Report only the number of lines in the records that contain the word "computer".

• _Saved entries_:
━━━━
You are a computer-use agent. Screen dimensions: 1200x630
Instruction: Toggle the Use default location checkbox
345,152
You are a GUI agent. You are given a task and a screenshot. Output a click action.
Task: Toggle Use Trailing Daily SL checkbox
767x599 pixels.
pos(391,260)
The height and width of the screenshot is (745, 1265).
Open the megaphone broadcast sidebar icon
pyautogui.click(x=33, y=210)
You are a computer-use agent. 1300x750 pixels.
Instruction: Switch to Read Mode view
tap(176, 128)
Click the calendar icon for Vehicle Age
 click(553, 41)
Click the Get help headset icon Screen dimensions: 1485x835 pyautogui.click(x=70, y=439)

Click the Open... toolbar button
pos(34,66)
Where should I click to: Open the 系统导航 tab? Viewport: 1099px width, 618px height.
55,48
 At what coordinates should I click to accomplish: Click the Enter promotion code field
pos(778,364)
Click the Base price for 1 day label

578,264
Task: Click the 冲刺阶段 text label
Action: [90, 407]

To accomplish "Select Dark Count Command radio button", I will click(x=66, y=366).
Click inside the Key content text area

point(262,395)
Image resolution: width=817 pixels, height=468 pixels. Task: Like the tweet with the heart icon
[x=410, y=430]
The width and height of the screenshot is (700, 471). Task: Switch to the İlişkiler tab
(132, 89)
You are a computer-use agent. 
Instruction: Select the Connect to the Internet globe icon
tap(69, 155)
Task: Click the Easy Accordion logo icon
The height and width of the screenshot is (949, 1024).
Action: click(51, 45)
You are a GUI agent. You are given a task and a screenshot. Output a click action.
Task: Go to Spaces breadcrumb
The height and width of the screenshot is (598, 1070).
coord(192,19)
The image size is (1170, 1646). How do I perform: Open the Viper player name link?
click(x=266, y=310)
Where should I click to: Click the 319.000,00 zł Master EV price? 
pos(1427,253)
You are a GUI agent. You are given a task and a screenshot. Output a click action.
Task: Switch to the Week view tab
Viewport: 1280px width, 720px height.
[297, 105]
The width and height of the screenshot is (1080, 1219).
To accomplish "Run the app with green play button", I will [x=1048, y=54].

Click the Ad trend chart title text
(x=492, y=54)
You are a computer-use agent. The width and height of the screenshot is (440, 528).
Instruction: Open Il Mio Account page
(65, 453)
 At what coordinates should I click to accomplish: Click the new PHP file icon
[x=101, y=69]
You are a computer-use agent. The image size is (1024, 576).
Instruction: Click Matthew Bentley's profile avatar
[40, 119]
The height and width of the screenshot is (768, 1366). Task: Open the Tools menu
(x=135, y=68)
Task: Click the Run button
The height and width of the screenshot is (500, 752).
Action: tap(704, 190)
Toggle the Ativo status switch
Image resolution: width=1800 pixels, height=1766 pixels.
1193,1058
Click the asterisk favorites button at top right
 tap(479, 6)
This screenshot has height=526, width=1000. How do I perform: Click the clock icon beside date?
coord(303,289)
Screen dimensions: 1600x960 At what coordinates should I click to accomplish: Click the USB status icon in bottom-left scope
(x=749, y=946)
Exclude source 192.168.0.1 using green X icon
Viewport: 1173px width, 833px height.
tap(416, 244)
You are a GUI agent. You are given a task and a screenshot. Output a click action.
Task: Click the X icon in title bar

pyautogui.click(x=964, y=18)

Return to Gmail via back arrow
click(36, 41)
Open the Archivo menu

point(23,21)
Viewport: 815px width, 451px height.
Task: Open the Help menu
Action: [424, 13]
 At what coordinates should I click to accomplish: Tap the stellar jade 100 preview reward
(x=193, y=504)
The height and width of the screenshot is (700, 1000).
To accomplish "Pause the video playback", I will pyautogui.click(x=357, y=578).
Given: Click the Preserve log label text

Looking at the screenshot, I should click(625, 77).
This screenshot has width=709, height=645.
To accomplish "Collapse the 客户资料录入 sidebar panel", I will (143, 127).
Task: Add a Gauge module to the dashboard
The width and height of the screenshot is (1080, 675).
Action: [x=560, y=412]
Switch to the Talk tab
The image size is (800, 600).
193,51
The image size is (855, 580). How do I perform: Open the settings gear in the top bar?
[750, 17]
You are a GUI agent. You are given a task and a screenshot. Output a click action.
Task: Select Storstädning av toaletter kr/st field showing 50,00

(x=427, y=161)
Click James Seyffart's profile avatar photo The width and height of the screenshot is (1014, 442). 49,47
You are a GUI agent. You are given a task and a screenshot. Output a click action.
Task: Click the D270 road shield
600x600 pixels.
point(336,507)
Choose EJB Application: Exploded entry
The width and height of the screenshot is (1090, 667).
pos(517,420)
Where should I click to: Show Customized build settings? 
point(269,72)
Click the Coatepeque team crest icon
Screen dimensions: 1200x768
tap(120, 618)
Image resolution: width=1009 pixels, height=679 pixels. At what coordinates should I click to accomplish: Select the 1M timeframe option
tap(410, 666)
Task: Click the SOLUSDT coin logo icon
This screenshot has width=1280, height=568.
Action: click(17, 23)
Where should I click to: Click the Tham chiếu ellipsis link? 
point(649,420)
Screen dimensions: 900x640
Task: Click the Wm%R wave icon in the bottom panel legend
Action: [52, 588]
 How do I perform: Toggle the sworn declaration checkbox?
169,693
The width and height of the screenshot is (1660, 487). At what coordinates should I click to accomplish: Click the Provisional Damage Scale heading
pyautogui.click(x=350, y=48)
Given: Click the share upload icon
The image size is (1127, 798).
━━━━
• _Exercise solution_: 5